I was recently given a $300 credit to Google Cloud Platform from Google to participate in a Kaggle competition. This gives me free access to the powerful GPUs (T4, P100, even V100) to train models and thus opens the window to many new possibilities. However, the problem is that $300 can be used up rather quickly. For example, one Tesla P100 GPU cost $1.46 per hour, so $300 can only give me 200 hours or 8.5 days. Don’t forget there are still other costs from CPU, memory, and disk storage.
The good news is Google provides a much cheaper option: preemptible instances. Preemptible instances can run for up to 24 hours, and can be preempted (shut down) at any time. The preemptible GPUs are about 70% cheaper than regular ones. That translates to more than 3 times more hours to build and train your models.
Resumable training is essential when using pre-emptible instances. Regularly saves checkpoints during training, and you can resume training from the latest checkpoint when the instance is preempted or shut down after 24 hours of running. Please check the documentation of your deep learning framework to see how to do resumable training.
The last piece of puzzle is getting a notification when your preemptible instance is being preempted. Otherwise, you will have to stare at the terminal or the browser tab (if you’re using Jupyter notebook) during training to know when to restart the instance and resume training. This short post will introduce a way to do this via shutdown scripts.
Google Cloud Compute allows users to run startup script and shutdown script via its metadata server. Preemptible instances will have 30 seconds to run the shutdown script after the shutdown process begins, which is more than enough for our use case — sending a notification.
BOT_TOKEN = "bot token here"
CHAT_ID = "chat id here"
bot = telegram.Bot(token=BOT_TOKEN)
host_name = socket.gethostname()
content = 'Machine name: %s is shutting down!' % host_name
Above is a very simple shutdown script sending out a Telegram notification with
python-telegram-bot. Modify the first line to the path to the Python binary you’re using, and make sure
python-telegram-bot is installed in its environment. Please follow this document to set up the Telegram bot if you don’t have one yet. Fill in the bot token and chat id in the above script.

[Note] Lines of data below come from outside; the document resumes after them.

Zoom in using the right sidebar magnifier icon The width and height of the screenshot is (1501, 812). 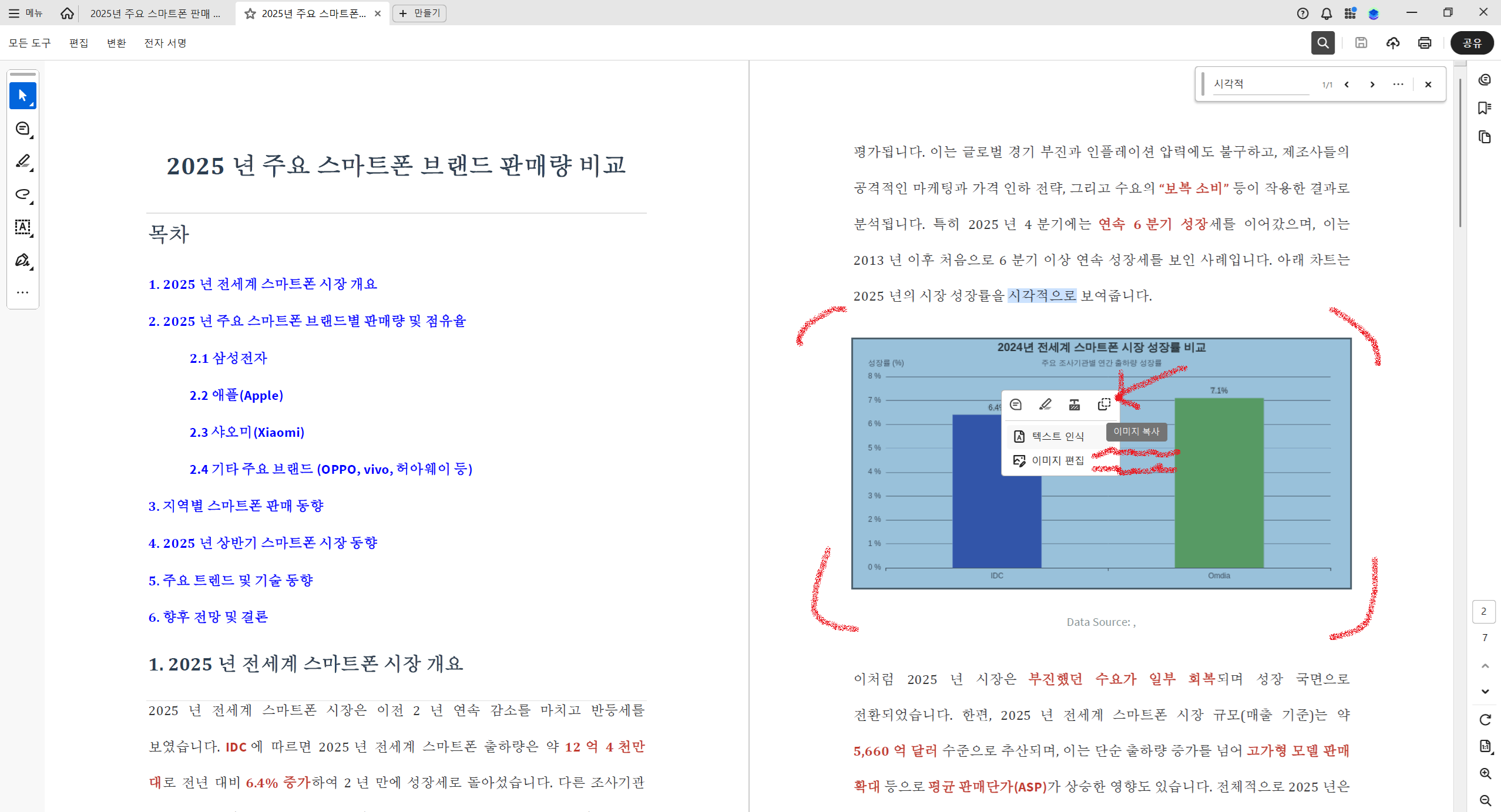tap(1485, 773)
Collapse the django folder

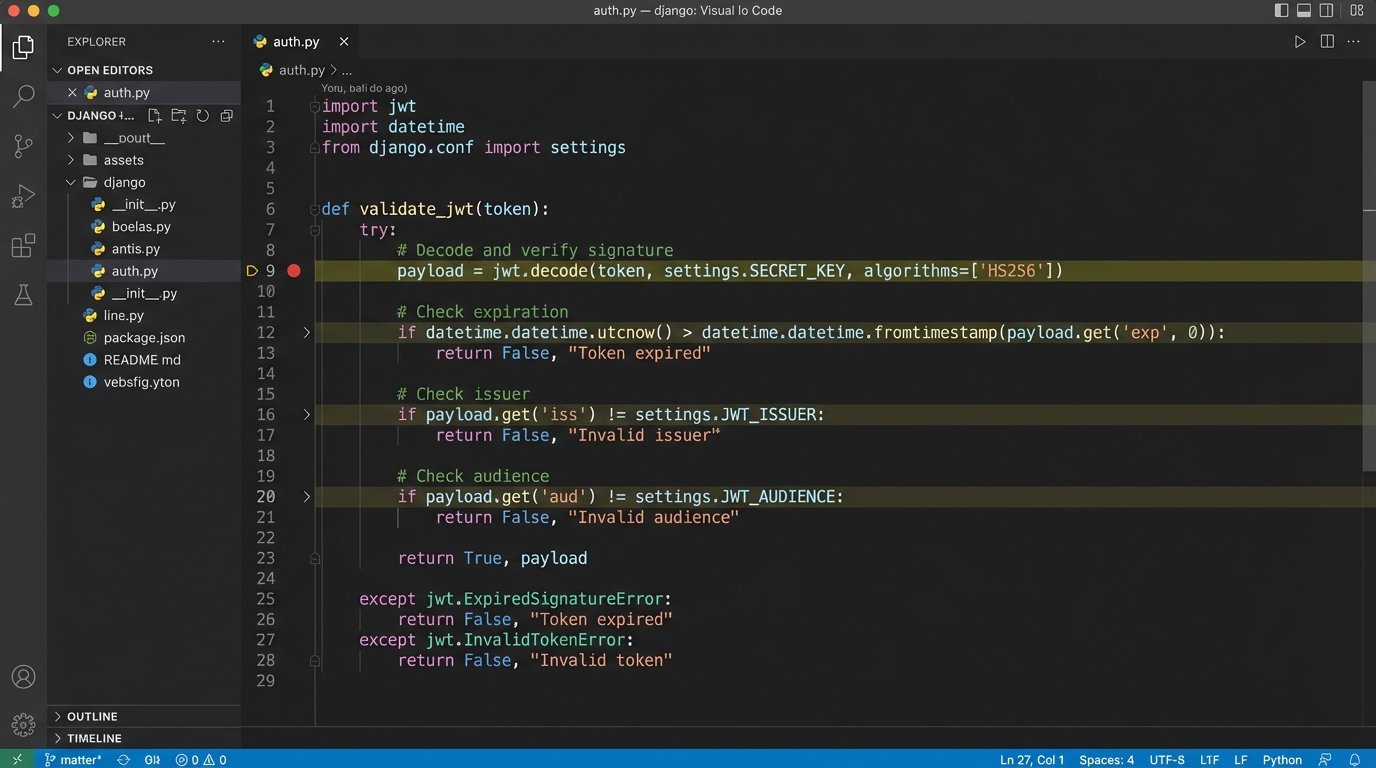(70, 182)
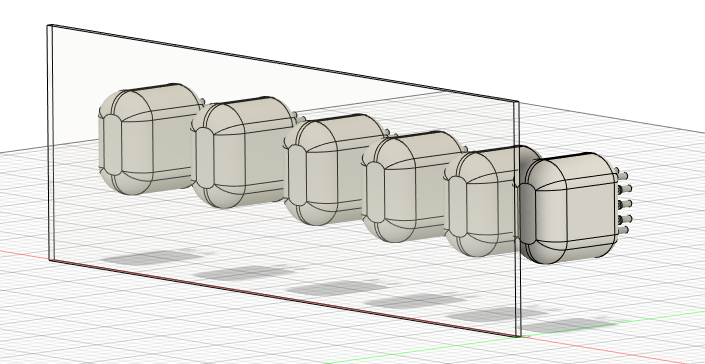Click the middle pin on rightmost transformer

626,204
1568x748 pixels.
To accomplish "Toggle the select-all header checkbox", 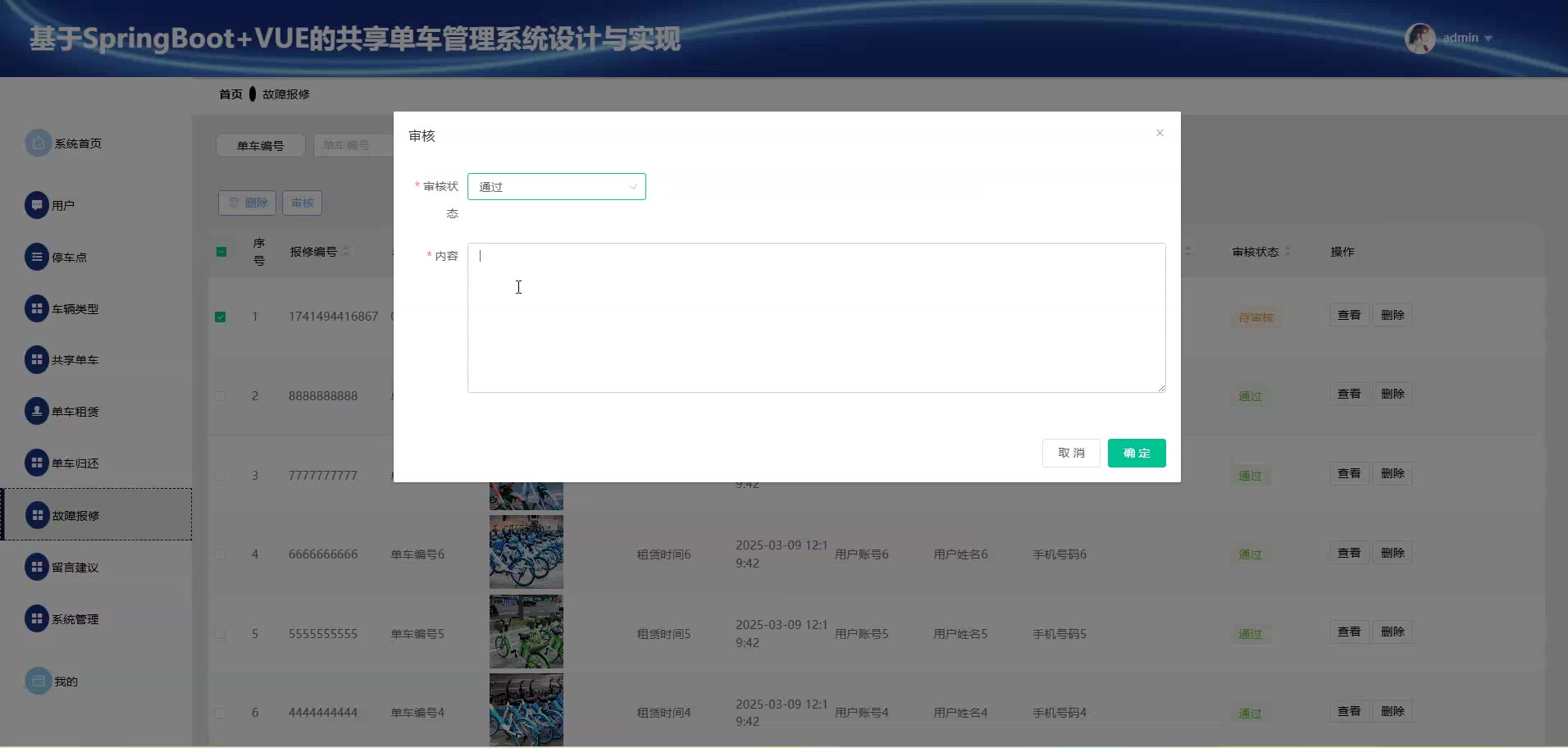I will point(221,252).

Now you have the script. The next step is to assign them to the preemptible instances. You’ll need the gcloud command-line tool for this (you can use the GUI interface, but I find using the command line most convenient).
If you haven’t created the instance yet, simply add a
--metadata-from-file parameter to the instance creation command like this:
gcloud compute instances create example-instance \
If you already created the instance, run the following command to set the shutdown script for that instance:
gcloud compute instances add-metadata instance-name \
And that’s it! You’ll receive a Telegram notification when the instance is shutting down.
Note: you can also upload the script to a Google Cloud Storage bucket and attach to an instance like this:
gcloud compute instances create example-instance --scopes storage-ro \
Shutdown script invocation
According to the GCP documentation, a shutdown script runs as part of the following actions:
- When an instance shuts down due to an
instances.deleterequest or an
instances.stoprequest to the API.
- When Compute Engine stops a preemptible instance as part of the preemption process.
- When an instance shuts down through a request to the guest operating system, such as sudo shutdown or sudo reboot.
- When you shut down an instance manually through the GCP Console or the gcloud compute tool.
(The shutdown script won’t run if the instance is reset using
So the shutdown script will be invoked even when you manually shut down the instance, i.e., you’ll get a Telegram notification of your instance being shut down. That shouldn’t be a big problem because you already know you are shutting down the instance.
This post describes a way to configure shutdown scripts so you’ll be notified when one of your instances is being preempted. This simple time-saving trick can help you minimize the time wasted between the preemption and the resuming of training.
Granted, this trick is useless when you are asleep or have no access to a computer. A much more sophisticated solution is required for these scenarios. The shutdown script will have to robustly restart the instance and resume training automatically. Personally I’m happy to give up supporting those scenarios entirely. But it is up you to decided if you want to spend time implementing that.